#### JOBS:
(1) According to the review of Annie below, who designed and built the sets for the production?
(2) Decide whether each statement agrees with the review of Annie below, and quote the words from the review that decide it: (a) Annie was the first show Charm City Players performed as a company. (b) The evening opened with a newsreel before any music was played. (c) In Act 2, the portrait of Warbucks is replaced by one showing both Warbucks and Annie.

# Start of SOURCE EXCERPT

Review: ‘Annie’ at Charm City Players

Five years on, Charm City Players Annie-versary production of Annie closes to a nearly sold out house.

Reviewed by James Gilbert

On Sunday, November 26, I was able to see the closing performance of Charm City Player’s production of Annie, a special anniversary run of this beloved musical. It was the first show that Charm City ever performed as a company five years ago.

Director Stephen Napp goes the extra mile to transport the audience back to Depression Era America. The evening began with the playing of “Brother Can You Spare a Dime” over the sound system as the house lights faded. After the song a 1930’s style newsreel plays to further transport us into the depression era. Scenes of actual Depression Era America are shown, as well as a clip of Oliver “Daddy” Warbucks giving a speech. These are not the only things used to set the mood.

Christina Napp, Reese Bruning, and E. Lee Nichol. Photograph by Lae Photography.

The costumes, by Sandy Rybczynski, Tara Herbert, and Kathryn Weaver, help to show the poorest of the poor and the richest of the rich. The orphans and residents of Hooverville dressed in rags contrasted by the Oliver Warbucks and his staff wearing the best of the best, including an exquisite evening gown worn by Warbucks’ secretary Grace Farrell in the ending scenes of the show.

Rounding out the feel of the show are the sets, designed and built by Stephen Napp and Annmarie Pallanck. The Warbucks mansion is an amazing set piece. The two-story set spans the entire width of the stage, and not only boasts marble paneling and antique vases, but a huge portrait of Warbucks himself (which gets replaced in Act 2 with a portrait of both Warbucks and Annie). The grandeur of the Warbucks’ mansion is juxtaposed by the minimalism used to portray the orphanage in which the orphans live.

# End of SOURCE EXCERPT
# Start of DATA SECTION

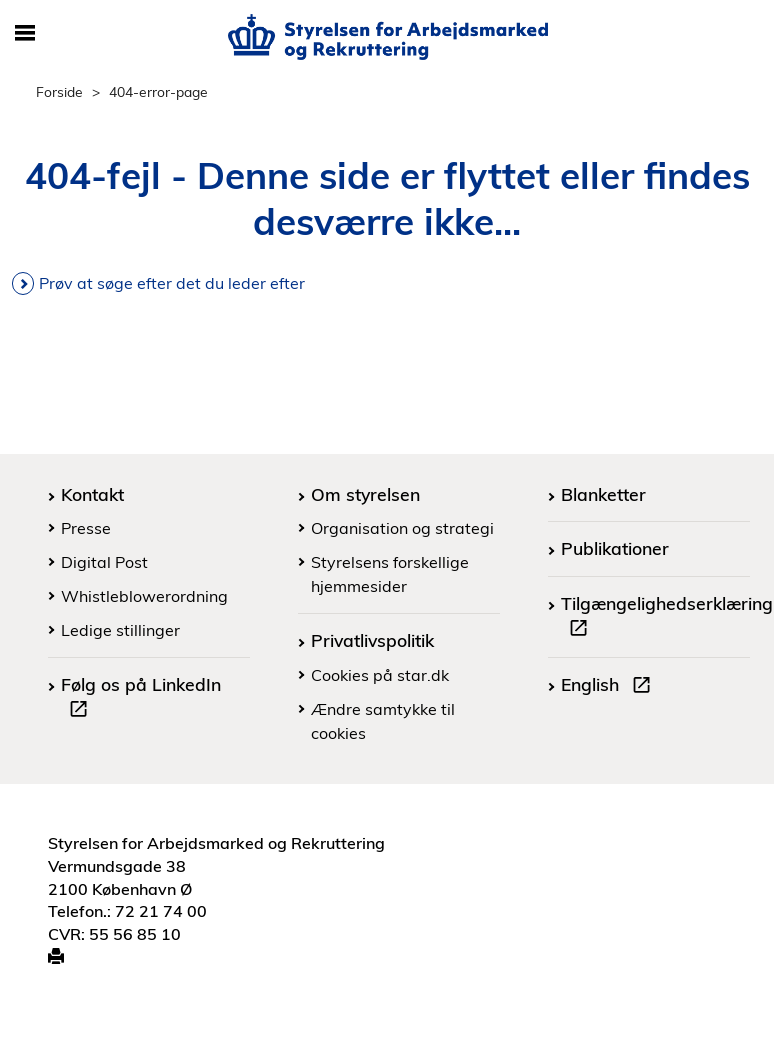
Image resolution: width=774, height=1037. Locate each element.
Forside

# End of DATA SECTION

#### RESPONSES PER TASK:
(1) Stephen Napp and Annmarie Pallanck.

(2)
(a) Yes: "It was the first show that Charm City ever performed as a company five years ago."
(b) No: "The evening began with the playing of “Brother Can You Spare a Dime” over the sound system as the house lights faded."
(c) Yes: "which gets replaced in Act 2 with a portrait of both Warbucks and Annie"